Mathematically, a formal pattern is a theory transformation P that maps a declarative program in a computational logic \(\mathcal {L}\), that is, a theory T in the class \(\mathcal {C}\) of \(\mathcal {L}\)-theories satisfying the pattern’s input requirements, perhaps with some additional parameters \(\boldsymbol{p}\), into a new theory \(P(T, \boldsymbol{p})\) specifying the new correct-by-construction system generated by P, i.e., we can describe P as a (possibly partial) function,
$$P: \mathcal {C} \times Params \ni (T, \boldsymbol{p}) \mapsto P(T, \boldsymbol{p}) \in Th _{\mathcal {L}} $$
where \( Th _{\mathcal {L}}\) denotes the category of finitary theories in the language’s computational logic \(\mathcal {L}\). I assume throughout that \(\mathcal {L}\) enjoys the requirements presented in §2.1. We can therefore view P as a meta-program, that is, as a program that transforms a declarative program T into another declarative program \(P(T, \boldsymbol{p})\). Thanks to requirement (4) in §2.1 (logical reflection), programs in \(\mathcal {L}\) can be meta-represented as data structures,3 so that the meta-program P is also a program in the same computational logic \(\mathcal {L}\).
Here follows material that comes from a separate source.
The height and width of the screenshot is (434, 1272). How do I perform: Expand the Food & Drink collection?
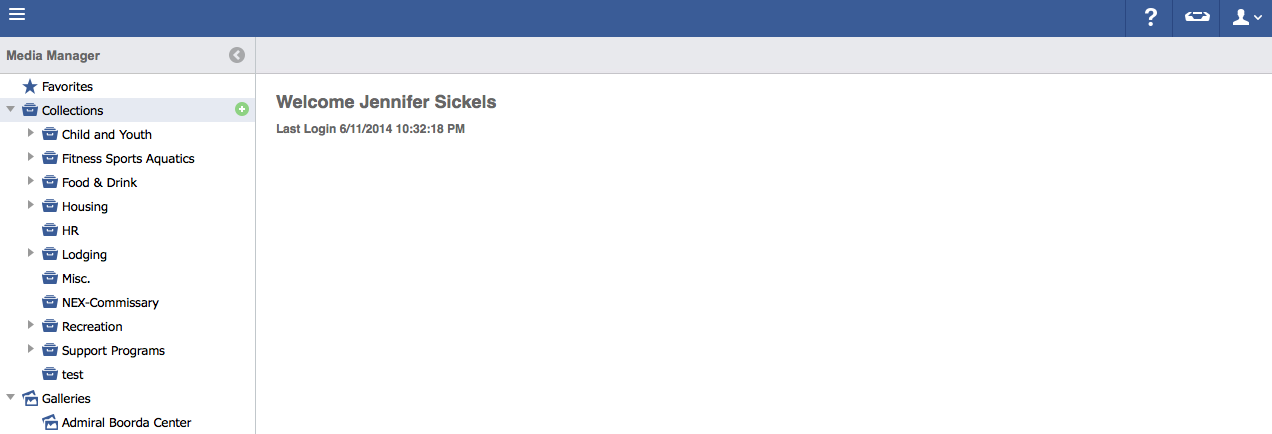click(31, 182)
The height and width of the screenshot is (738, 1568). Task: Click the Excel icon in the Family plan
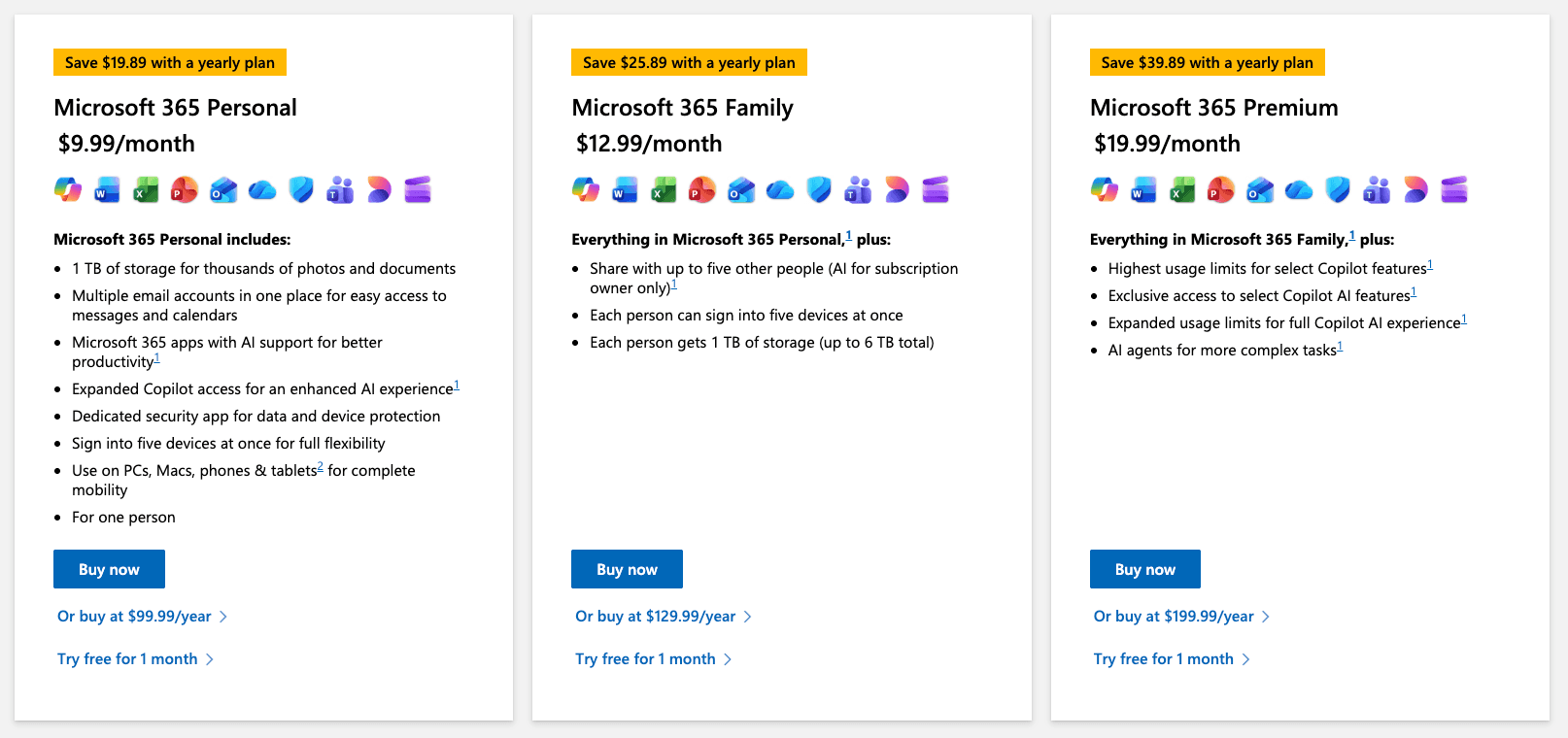(x=664, y=189)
Although in some applications (e.g., [2]) the purpose of a formal pattern P may be one of optimization and/or specialization of a declarative program \(T \in \mathcal {C}\), in \(\mathcal {L}\), in many other applications \(P(T, \boldsymbol{p})\) may instead be a substantial extension of T with completely new features and capabilities; that is, \(P(T, \boldsymbol{p})\) is often a more sophisticated system, enjoying new features and properties not available in T. Nevertheless, the assume-guarantee properties of P often include the fact that P will in some appropriate sense be semantics-preserving. But in general this should not be understood in the sense that T and \(P(T, \boldsymbol{p})\) have the same semantics. Instead, the semantics of \(P(T, \boldsymbol{p})\) will often extend that of T while respecting T itself, which may remain intact as a subcomponent of \(P(T, \boldsymbol{p})\). This is in fact the case for many formal patterns (see, e.g., [4, 26, 39, 50, 110112]). From the point of view of code reusability this means that the code of T is not changed at all by P. That is, T is kept intact and encapsulated as a subcomponent. This gives formal patterns powerful modularity, code understandability and reusability, and verification scalability properties.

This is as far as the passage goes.